# Hydrocotyle tripartite.. aka Japan



## Fishfur (Mar 4, 2012)

Anyone know where I might get this ? R2O had some just after he opened, but not since, and I've never seen it anywhere else.

It is very pretty, carpets, and is a nice change from the 'mushroom' shape of verticillata, as well as needing only medium light.

If anyone knows of a source, I'd sure like to hear about it.


----------



## iBetta (Jun 19, 2011)

i got a tank full of them XD. i would gladly trade you some whenever im at missi but that won't be a while....lol. oh i got them online.... had to ship it here.


----------



## Fishfur (Mar 4, 2012)

Where are you in York Region.. I get to some places.. might be able to pick up. What would you want in trade ?


----------



## manmadecorals (Jan 17, 2012)

Hi Karen!

I have some as well. I bought mine from the states. They are definitely growing fast in my tank. I trim them maybe once every 2 weeks?


----------



## Fishfur (Mar 4, 2012)

Great. It's really a pretty little thing, and I like that it's not round leafed.

I only saw it the one time and haven't seen it since. If you have some to sell, be very interested. Hopefully I may get some from iBetta too, but it won't be for awhile, until I get back to the north end again.


----------



## Scotmando (Jul 10, 2011)

manhtu said:


> Hi Karen!
> 
> I have some as well. I bought mine from the states. They are definitely growing fast in my tank. I trim them maybe once every 2 weeks?


If Karen fills her needs, I would like some as well. Let me know when they are avail. Thx


----------



## Fishfur (Mar 4, 2012)

WHAT TO DO: Transcribe the forum thread on Hydrocotyle tripartite word for word, from its title through the last post heading. None of the data is needed for this.

LISTED RECORDS:
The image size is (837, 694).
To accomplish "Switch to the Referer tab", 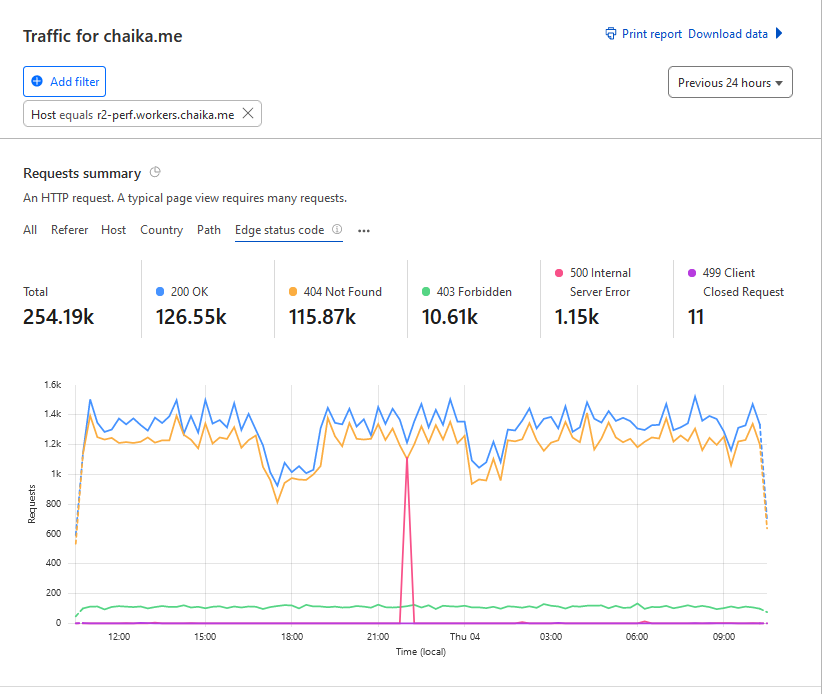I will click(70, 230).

...

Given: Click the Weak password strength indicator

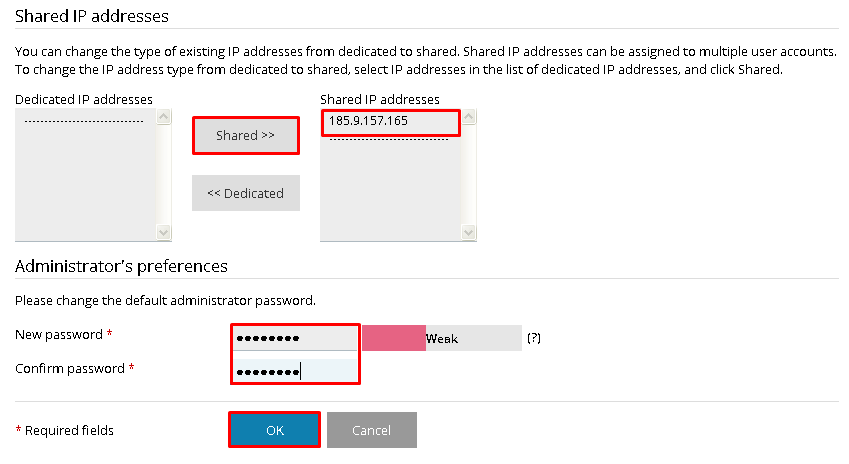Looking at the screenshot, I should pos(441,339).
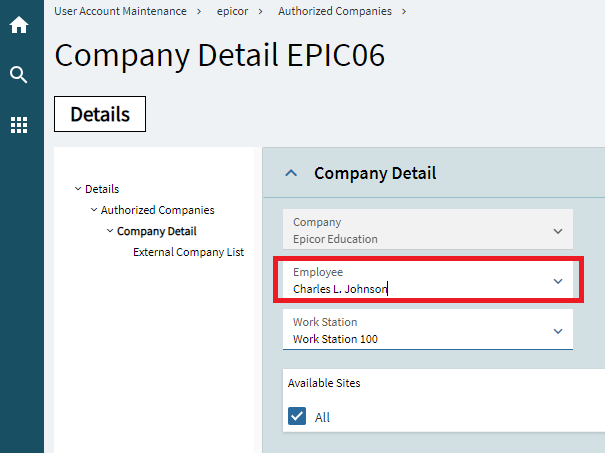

FINAL RESULT:
# Hydrocotyle tripartite.. aka Japan



## Fishfur (Mar 4, 2012)

Anyone know where I might get this ? R2O had some just after he opened, but not since, and I've never seen it anywhere else.

It is very pretty, carpets, and is a nice change from the 'mushroom' shape of verticillata, as well as needing only medium light.

If anyone knows of a source, I'd sure like to hear about it.


----------



## iBetta (Jun 19, 2011)

i got a tank full of them XD. i would gladly trade you some whenever im at missi but that won't be a while....lol. oh i got them online.... had to ship it here.


----------



## Fishfur (Mar 4, 2012)

Where are you in York Region.. I get to some places.. might be able to pick up. What would you want in trade ?


----------



## manmadecorals (Jan 17, 2012)

Hi Karen!

I have some as well. I bought mine from the states. They are definitely growing fast in my tank. I trim them maybe once every 2 weeks?


----------



## Fishfur (Mar 4, 2012)

Great. It's really a pretty little thing, and I like that it's not round leafed.

I only saw it the one time and haven't seen it since. If you have some to sell, be very interested. Hopefully I may get some from iBetta too, but it won't be for awhile, until I get back to the north end again.


----------



## Scotmando (Jul 10, 2011)

manhtu said:


> Hi Karen!
> 
> I have some as well. I bought mine from the states. They are definitely growing fast in my tank. I trim them maybe once every 2 weeks?


If Karen fills her needs, I would like some as well. Let me know when they are avail. Thx


----------



## Fishfur (Mar 4, 2012)